Japan is calling on the United Nations to send a strong message to North Korea and support Tokyo's draft resolution to sanction Pyongyang for testing missiles.
Japanese Foreign Minister Taro Aso Sunday urged the U.N. Security Council not to compromise on the issue just because Council member China opposes the draft resolution.
Many U.N. Security Council members support Tokyo's proposal, but China and Russia - both with veto power - have pushed for milder wording in the document. A vote on the issue is expected Monday. Aso says China risks isolation if it votes against sanctions. The United States has backed Japan.
But, in Seoul Sunday, U.S. envoy Christopher Hill said he is focusing on gathering a consensus on how to deal with North Korea after it test-fired seven missiles last Wednesday, including a long range ballistic missile.

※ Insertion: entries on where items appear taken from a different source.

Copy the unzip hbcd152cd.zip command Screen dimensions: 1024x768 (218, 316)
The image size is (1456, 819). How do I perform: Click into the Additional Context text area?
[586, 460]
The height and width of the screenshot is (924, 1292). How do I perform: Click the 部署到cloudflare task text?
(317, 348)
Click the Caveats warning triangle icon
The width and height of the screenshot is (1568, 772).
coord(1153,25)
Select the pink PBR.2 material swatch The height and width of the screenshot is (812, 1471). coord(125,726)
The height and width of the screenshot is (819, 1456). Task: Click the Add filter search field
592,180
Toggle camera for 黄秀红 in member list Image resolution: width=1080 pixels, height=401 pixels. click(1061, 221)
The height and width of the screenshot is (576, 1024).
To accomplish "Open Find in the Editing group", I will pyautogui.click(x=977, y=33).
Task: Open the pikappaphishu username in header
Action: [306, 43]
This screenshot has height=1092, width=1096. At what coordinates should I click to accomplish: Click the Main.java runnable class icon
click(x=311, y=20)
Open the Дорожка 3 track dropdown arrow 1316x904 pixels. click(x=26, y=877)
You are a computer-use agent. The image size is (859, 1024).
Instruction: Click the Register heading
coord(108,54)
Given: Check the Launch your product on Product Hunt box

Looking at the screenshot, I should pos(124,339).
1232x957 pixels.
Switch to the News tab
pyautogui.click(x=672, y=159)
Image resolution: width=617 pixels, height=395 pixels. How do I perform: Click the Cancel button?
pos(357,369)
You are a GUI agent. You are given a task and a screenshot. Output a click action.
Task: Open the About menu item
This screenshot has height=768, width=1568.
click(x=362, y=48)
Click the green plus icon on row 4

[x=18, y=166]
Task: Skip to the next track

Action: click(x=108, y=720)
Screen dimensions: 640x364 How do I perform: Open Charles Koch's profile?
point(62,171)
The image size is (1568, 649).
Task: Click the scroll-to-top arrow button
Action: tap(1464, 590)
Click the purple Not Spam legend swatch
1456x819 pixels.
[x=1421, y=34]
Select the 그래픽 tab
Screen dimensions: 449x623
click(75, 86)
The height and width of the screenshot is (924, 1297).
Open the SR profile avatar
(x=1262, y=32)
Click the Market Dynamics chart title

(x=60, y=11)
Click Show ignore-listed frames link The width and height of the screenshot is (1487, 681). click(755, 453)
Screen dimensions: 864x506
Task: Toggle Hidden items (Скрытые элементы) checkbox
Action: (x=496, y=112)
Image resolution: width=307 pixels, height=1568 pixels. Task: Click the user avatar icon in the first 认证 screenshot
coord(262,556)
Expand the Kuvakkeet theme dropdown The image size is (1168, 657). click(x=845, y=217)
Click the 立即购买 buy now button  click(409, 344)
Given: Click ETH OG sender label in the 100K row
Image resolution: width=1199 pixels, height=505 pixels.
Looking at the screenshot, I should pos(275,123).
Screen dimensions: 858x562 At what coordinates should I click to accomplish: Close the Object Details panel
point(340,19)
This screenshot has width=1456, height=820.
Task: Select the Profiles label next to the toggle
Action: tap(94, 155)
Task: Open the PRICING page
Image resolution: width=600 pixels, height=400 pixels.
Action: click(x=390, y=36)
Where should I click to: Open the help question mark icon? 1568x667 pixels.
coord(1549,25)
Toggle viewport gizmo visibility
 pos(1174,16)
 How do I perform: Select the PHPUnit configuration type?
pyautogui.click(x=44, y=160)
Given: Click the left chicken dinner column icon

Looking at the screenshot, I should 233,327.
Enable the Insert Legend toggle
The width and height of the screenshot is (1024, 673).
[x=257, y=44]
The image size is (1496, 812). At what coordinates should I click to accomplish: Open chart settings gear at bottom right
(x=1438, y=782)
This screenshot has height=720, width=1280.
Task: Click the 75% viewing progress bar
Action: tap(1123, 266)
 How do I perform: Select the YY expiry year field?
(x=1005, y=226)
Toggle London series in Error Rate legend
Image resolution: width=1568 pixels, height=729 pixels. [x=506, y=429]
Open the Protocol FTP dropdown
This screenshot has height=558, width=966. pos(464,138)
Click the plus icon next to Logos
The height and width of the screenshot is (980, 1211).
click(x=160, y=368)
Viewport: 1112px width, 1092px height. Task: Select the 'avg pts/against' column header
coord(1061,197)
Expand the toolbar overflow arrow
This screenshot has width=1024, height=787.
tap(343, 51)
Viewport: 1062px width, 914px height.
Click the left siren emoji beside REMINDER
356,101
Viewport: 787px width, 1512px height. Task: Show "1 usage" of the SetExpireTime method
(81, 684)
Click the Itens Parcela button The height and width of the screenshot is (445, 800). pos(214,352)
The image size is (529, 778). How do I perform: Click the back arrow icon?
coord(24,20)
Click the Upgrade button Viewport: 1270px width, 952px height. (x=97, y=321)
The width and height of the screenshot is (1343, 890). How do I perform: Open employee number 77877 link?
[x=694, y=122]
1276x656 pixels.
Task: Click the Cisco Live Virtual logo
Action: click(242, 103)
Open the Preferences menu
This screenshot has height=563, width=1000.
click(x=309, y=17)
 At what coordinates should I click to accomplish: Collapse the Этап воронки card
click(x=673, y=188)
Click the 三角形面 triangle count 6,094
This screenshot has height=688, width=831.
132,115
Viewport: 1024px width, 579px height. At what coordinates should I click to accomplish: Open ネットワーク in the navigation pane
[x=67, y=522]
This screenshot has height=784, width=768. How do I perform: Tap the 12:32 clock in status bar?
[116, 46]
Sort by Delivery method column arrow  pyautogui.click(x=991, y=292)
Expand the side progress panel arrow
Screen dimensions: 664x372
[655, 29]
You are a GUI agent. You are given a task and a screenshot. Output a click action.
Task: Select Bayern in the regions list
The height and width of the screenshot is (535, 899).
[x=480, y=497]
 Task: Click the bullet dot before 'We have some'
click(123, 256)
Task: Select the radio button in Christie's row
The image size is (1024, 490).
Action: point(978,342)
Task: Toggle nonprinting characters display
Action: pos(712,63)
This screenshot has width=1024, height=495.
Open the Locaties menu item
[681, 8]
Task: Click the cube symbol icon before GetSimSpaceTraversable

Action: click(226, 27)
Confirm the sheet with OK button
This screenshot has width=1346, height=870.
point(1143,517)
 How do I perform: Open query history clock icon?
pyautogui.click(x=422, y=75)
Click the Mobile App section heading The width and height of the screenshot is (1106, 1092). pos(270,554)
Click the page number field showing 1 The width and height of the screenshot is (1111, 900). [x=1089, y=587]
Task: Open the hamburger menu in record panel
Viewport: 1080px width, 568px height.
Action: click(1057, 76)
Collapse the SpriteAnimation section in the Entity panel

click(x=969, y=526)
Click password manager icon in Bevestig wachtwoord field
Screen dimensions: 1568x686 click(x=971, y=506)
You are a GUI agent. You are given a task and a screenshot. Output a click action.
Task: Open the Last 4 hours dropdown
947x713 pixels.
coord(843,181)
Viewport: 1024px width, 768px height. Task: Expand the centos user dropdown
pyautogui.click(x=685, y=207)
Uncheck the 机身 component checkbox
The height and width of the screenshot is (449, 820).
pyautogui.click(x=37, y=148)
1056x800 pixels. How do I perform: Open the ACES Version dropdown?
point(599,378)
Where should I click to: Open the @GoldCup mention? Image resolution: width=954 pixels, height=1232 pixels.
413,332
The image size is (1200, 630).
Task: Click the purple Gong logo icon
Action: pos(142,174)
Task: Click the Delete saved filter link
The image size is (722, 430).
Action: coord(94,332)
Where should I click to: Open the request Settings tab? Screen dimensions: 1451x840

Hill was dispatched to meet with Asian allies after the missile tests. He arrived in Tokyo late today after meeting with officials in Seoul.
South Korea says sanctions may not be necessary or effective and is urging continued dialogue with Pyongyang.
In a broadcast monitored by South Korea's Yonhap news agency Sunday, North Korean state television said North Korean leader Kim Jong-Il has vowed not to compromise in negotiations with the U.S. and has promised to seek revenge if Washington threatens the reclusive communist state.
The broadcast said Mr. Kim called Washington an imperialistic arch enemy and threatened to retaliate against U.S. aggression in what it called "all-out war." It is unclear whether the statement was made in reference to the missile tests.